Working Paper

Where does authority reside in AI-enabled agricultural advisory systems? CGIAR’s partnership architecture as the knowledge layer for AI-enabled agricultural advice

Artificial intelligence (AI) is increasingly embedded in agricultural advisory systems and food-system decision making. While most AI-for-agriculture initiatives focus on downstream components, such as models, interfaces, and user engagement, these systems also govern which evidence is accessible, how data uncertainty and context are represented, and which advisory recommendations are permissible. As AI-enabled advisory systems are scaled, questions of authority, accountability, and legitimacy become central, particularly in food-insecure and climate vulnerable contexts. This white paper reframes where authority resides in AI-enabled agricultural advisory systems by identifying the knowledge layer, rather than AI interfaces, as the primary locus of decision-making power.

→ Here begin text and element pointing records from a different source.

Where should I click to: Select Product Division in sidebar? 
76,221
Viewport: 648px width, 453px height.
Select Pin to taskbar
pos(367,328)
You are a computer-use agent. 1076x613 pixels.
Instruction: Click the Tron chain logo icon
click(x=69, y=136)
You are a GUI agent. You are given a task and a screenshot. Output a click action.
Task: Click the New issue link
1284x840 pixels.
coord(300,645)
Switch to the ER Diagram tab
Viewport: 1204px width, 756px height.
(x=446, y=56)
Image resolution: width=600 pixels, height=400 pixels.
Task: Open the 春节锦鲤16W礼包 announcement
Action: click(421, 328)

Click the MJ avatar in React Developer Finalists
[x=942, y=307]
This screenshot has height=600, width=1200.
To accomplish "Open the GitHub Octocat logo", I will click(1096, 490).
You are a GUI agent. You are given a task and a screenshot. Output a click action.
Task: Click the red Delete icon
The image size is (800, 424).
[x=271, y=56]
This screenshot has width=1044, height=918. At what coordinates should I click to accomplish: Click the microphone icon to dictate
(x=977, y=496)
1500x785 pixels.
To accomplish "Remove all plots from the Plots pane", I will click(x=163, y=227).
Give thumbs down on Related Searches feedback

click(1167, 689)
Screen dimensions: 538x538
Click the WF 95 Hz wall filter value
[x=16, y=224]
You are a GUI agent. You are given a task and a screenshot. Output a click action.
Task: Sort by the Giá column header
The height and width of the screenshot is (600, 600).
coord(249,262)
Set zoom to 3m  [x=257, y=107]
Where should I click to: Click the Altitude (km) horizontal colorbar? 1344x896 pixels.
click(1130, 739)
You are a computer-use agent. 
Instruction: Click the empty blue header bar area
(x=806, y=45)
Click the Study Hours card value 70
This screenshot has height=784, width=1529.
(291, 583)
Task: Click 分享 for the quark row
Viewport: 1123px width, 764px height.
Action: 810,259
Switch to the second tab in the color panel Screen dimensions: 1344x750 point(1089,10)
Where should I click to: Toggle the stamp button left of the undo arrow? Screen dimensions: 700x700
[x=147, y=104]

It further examines whether CGIAR’s partnership-based research architecture is institutionally positioned to steward this layer as public digital infrastructure. The study uses a conceptual and institutional analysis informed by developments in Retrieval-Augmented Generation (RAG), AI governance, and agricultural advisory systems. The analysis shows that in modular, retrieval-based AI systems, advisory outcomes are determined primarily upstream by governance of the knowledge layer, comprising decision-grade evidence, semantic structures, decision logic, and institutional safeguards. Control over this layer, rather than ownership of AI models or interfaces, shapes what AI systems can recommend. CGIAR’s partnership architecture has a comparative and paramount advantage in stewarding this layer as public digital infrastructure. Weakly governed knowledge layers risk delivering scaling advice that is generic, infeasible, or inequitable.
This perspective posits that the highest-leverage investment for AI in food security lies not in creating additional interfaces or models, but in building and governing the shared knowledge-layer infrastructure. Anchoring evidence standards, contextual validity, and accountability upstream will enable public institutions, such as CGIAR, to shape and steward AI-enabled agricultural advisory across platforms, while preserving innovation at the model and interface levels. This perspective advances three calls to action:
1. Researchers must prioritize the generation of datasets and scientific outputs that are explicitly structured, interoperable, and AI-ready, enabling integration into AI-enabled advisory decision support systems.
2. International (e.g., CGIAR) and national agricultural research institutions must reaffirm and strengthen their foundational role in producing rigorously validated evidence. In the emerging AI ecosystem, their comparative advantage lies in generating high-quality, site-specific, and context-aware data and knowledge that underpin reliable digital intelligence.
3. Policy- and decision makers should recognize the strategic importance of investing in governed knowledge infrastructures such as curated data, standards, and validation frameworks that form the knowledge layer of AI systems rather than focusing primarily on downstream artifacts such as chatbots, APIs, or other application interfaces.
This will have profound implications for AI governance, advisory sovereignty, and public investment priorities in agricultural systems worldwide.